# Ejercicio dado:
¿Puedes reproducir los datos desde la línea que contiene "1028x482 pixels." hasta la línea que contiene "Open the external", ambas incluidas, cambiando "ACH" por "SEPA" y sin modificar nada más?

# Datos proporcionados:
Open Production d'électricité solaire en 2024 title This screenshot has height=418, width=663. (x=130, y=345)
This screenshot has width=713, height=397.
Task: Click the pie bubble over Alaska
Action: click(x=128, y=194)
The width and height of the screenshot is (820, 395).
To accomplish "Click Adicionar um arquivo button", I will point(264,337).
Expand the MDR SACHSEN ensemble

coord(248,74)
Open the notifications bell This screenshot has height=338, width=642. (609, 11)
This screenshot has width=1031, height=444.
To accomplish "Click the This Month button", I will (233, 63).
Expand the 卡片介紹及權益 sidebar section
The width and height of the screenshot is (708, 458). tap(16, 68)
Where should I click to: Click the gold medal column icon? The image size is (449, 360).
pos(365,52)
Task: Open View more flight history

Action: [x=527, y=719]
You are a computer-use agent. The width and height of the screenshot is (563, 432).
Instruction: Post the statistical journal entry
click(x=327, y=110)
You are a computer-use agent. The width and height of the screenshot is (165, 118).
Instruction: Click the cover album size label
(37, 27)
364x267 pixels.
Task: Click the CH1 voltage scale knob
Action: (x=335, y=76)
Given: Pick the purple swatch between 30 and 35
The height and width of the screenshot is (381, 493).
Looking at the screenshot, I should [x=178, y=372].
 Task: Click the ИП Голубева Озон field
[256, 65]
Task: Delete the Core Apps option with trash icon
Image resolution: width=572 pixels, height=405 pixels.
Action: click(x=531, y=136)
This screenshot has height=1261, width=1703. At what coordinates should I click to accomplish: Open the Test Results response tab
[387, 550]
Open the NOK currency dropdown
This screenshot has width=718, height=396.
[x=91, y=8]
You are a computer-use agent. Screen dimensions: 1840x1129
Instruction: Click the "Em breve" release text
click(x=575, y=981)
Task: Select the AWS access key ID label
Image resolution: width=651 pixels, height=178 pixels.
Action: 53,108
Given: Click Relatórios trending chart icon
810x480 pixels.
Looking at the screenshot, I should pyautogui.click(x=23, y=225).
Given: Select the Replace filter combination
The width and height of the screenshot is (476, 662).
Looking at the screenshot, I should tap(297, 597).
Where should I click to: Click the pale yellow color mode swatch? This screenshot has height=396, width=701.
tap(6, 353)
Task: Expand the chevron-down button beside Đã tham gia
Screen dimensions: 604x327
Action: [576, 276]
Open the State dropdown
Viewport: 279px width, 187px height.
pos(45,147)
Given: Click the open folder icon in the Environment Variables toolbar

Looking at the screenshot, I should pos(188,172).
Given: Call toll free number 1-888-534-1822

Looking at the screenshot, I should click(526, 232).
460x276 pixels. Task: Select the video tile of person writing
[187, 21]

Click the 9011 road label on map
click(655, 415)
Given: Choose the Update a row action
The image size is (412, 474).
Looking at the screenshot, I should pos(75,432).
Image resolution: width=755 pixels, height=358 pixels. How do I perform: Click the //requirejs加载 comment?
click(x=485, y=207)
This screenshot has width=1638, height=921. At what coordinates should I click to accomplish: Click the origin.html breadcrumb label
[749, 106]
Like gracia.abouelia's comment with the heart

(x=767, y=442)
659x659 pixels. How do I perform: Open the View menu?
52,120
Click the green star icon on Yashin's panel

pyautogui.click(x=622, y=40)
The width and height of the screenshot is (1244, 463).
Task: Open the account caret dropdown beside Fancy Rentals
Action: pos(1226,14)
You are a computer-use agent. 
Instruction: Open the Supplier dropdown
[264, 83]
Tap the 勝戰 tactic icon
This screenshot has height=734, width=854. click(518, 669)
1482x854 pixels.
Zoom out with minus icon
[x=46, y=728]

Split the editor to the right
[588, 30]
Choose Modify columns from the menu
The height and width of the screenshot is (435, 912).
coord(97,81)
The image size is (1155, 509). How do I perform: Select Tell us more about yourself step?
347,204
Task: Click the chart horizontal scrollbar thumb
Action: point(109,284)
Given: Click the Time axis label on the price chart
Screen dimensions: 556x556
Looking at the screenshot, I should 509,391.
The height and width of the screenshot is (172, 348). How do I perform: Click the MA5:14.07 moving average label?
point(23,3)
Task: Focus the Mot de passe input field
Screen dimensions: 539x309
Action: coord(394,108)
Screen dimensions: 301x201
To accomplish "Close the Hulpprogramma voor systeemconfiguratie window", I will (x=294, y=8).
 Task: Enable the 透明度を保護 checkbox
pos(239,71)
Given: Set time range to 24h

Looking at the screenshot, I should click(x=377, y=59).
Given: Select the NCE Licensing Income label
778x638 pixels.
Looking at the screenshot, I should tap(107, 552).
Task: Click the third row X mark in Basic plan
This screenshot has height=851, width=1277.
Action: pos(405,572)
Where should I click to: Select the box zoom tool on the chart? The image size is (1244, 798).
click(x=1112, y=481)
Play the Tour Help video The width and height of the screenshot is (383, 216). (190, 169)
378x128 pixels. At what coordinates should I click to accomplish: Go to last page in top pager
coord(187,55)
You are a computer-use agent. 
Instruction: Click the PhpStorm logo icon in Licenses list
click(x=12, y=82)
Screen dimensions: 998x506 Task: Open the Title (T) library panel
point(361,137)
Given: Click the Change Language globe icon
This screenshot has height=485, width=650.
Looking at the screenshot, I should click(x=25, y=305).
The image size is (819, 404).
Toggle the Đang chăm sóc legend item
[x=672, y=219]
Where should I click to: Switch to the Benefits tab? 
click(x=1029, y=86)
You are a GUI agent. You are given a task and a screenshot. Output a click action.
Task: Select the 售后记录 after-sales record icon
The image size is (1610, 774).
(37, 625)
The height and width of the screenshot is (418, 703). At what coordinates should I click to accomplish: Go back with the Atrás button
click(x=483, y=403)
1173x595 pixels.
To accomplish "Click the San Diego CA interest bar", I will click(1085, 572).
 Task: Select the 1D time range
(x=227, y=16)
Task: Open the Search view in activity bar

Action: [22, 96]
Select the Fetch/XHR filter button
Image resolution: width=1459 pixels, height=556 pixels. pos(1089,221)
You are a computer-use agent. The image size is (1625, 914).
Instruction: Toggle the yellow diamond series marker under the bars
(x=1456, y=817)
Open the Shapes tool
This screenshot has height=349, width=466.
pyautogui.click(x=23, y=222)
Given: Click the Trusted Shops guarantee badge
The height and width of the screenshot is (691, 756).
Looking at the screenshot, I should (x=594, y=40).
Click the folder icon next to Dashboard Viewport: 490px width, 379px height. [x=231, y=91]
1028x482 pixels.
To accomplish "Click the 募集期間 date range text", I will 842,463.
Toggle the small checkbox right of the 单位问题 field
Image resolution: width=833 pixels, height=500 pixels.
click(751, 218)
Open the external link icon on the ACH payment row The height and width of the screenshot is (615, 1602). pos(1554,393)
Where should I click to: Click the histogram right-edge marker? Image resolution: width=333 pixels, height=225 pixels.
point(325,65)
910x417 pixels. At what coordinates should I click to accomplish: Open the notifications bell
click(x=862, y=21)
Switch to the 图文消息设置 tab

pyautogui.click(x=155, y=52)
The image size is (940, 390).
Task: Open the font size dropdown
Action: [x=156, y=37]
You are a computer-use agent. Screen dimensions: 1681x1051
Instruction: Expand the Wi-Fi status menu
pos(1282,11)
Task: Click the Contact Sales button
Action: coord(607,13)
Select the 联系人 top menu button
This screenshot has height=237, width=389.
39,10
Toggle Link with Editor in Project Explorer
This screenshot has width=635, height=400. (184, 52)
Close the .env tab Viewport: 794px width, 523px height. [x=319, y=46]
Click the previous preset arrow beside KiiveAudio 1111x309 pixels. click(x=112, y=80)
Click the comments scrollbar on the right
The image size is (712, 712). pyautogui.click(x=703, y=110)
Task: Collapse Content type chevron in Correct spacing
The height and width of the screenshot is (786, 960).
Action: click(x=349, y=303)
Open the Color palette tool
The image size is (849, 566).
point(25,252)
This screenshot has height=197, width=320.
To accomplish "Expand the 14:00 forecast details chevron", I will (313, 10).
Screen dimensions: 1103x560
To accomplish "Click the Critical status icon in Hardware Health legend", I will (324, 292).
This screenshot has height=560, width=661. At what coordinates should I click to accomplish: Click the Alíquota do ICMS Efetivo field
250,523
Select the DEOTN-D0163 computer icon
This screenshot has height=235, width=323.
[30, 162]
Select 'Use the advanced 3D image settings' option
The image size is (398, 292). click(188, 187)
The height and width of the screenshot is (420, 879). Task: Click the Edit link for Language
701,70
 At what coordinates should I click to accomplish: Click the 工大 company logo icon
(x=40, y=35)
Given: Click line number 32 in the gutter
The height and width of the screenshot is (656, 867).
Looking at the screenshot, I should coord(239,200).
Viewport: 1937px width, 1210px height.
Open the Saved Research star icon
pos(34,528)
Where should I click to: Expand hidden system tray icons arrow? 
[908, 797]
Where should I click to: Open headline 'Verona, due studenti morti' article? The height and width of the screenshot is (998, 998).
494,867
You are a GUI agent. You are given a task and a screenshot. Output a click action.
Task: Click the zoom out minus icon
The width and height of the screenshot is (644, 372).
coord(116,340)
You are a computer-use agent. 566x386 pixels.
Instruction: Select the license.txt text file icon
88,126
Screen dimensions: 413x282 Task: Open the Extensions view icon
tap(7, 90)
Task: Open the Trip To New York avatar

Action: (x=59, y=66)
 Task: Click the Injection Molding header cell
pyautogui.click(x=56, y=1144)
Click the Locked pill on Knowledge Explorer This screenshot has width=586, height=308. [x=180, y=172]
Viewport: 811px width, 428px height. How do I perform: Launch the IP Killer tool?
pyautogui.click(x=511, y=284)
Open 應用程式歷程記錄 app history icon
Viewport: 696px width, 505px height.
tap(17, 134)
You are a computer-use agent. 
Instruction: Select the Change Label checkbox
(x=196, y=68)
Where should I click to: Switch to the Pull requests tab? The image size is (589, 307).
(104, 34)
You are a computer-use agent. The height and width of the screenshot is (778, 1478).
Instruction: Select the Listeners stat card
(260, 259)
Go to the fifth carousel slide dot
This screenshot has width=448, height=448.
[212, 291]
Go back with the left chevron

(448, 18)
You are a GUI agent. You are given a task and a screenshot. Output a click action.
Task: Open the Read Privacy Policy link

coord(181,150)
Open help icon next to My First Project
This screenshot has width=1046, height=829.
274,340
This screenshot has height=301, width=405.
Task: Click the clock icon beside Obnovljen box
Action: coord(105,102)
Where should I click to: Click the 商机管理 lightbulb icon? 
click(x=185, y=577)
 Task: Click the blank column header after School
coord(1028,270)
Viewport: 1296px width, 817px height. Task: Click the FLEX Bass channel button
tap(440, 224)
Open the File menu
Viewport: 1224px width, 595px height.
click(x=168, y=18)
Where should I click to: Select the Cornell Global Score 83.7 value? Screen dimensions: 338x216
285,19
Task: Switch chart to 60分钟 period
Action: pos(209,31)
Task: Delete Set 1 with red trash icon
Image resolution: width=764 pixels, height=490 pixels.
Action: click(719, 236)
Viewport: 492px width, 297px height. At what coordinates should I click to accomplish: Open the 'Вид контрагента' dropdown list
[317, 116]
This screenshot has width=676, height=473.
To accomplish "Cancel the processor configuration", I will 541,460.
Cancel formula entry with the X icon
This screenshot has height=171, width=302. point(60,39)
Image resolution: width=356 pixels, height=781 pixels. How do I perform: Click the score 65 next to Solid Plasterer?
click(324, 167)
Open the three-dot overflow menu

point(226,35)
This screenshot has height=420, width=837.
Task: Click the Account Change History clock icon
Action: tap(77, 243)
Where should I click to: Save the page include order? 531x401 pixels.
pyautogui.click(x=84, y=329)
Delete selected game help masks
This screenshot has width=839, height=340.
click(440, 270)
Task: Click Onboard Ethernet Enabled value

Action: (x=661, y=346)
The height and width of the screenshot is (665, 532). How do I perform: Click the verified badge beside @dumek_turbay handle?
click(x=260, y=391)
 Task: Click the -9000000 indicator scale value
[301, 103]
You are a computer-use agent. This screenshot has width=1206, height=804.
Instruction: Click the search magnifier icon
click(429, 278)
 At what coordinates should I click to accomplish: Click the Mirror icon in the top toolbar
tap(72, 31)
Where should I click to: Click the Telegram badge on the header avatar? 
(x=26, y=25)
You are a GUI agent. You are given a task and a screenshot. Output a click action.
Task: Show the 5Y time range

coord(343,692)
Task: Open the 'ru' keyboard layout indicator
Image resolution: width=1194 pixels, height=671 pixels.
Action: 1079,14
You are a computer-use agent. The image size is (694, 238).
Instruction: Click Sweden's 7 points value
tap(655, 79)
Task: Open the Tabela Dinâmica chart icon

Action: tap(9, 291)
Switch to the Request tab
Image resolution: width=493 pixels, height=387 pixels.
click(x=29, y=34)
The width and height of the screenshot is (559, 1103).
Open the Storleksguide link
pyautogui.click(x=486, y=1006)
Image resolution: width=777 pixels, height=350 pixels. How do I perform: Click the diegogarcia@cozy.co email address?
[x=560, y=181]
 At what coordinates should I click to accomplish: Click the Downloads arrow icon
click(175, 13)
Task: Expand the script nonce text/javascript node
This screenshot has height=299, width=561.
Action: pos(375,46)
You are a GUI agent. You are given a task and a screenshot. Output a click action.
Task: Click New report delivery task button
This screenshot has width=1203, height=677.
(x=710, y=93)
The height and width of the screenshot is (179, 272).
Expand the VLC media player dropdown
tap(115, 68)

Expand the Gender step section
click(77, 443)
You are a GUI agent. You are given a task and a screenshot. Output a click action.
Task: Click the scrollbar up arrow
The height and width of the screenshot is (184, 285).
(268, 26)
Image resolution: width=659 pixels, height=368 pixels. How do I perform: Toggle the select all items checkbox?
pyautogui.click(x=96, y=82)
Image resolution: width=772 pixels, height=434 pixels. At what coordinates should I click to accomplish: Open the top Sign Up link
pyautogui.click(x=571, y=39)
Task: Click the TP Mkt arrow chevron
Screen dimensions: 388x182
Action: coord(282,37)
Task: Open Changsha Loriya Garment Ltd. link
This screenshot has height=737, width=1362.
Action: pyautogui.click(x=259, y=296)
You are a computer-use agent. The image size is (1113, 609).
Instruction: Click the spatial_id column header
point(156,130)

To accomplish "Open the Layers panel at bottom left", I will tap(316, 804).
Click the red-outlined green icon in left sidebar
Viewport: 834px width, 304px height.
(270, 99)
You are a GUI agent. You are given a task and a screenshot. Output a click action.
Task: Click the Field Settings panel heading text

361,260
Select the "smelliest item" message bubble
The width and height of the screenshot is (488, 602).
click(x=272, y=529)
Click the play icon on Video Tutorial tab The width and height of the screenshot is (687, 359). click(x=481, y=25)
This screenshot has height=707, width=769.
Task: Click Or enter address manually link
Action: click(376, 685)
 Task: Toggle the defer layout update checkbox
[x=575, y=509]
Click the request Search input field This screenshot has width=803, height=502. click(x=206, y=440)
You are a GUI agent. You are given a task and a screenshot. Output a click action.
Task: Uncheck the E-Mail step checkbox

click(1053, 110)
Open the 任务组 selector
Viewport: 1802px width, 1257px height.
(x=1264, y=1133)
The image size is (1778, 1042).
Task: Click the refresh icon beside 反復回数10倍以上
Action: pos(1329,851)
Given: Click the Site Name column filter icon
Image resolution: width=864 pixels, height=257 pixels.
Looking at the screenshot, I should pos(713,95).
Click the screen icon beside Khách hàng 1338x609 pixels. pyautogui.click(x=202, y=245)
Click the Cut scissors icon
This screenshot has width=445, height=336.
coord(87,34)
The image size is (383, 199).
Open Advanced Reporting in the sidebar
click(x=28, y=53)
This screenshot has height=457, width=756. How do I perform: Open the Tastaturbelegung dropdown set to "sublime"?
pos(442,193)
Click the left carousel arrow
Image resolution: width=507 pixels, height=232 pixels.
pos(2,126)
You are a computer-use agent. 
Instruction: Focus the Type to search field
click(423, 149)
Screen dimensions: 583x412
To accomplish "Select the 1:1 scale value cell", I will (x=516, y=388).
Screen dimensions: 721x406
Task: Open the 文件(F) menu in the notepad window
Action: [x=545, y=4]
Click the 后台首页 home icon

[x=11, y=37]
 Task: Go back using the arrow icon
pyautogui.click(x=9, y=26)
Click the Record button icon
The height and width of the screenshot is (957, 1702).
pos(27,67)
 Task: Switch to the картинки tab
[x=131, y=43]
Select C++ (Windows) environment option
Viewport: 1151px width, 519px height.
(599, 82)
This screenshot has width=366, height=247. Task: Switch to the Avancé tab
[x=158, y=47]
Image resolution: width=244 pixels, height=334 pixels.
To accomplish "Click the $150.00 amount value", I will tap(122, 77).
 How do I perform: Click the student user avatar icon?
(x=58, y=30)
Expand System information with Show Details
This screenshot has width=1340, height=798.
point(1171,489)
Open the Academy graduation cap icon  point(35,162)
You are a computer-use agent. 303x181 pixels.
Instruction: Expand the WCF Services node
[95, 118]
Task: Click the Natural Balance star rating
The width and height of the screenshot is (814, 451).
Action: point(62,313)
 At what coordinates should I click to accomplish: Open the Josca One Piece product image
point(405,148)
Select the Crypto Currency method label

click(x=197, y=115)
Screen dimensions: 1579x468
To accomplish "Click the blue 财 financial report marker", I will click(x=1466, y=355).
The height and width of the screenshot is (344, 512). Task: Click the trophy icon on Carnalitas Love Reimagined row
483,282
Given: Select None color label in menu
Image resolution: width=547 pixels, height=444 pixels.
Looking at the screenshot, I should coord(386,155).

# Respuesta completa:
1028x482 pixels.
To accomplish "Click the 募集期間 date range text", I will 842,463.
Toggle the small checkbox right of the 单位问题 field
Image resolution: width=833 pixels, height=500 pixels.
click(751, 218)
Open the external link icon on the SEPA payment row The height and width of the screenshot is (615, 1602). pos(1554,393)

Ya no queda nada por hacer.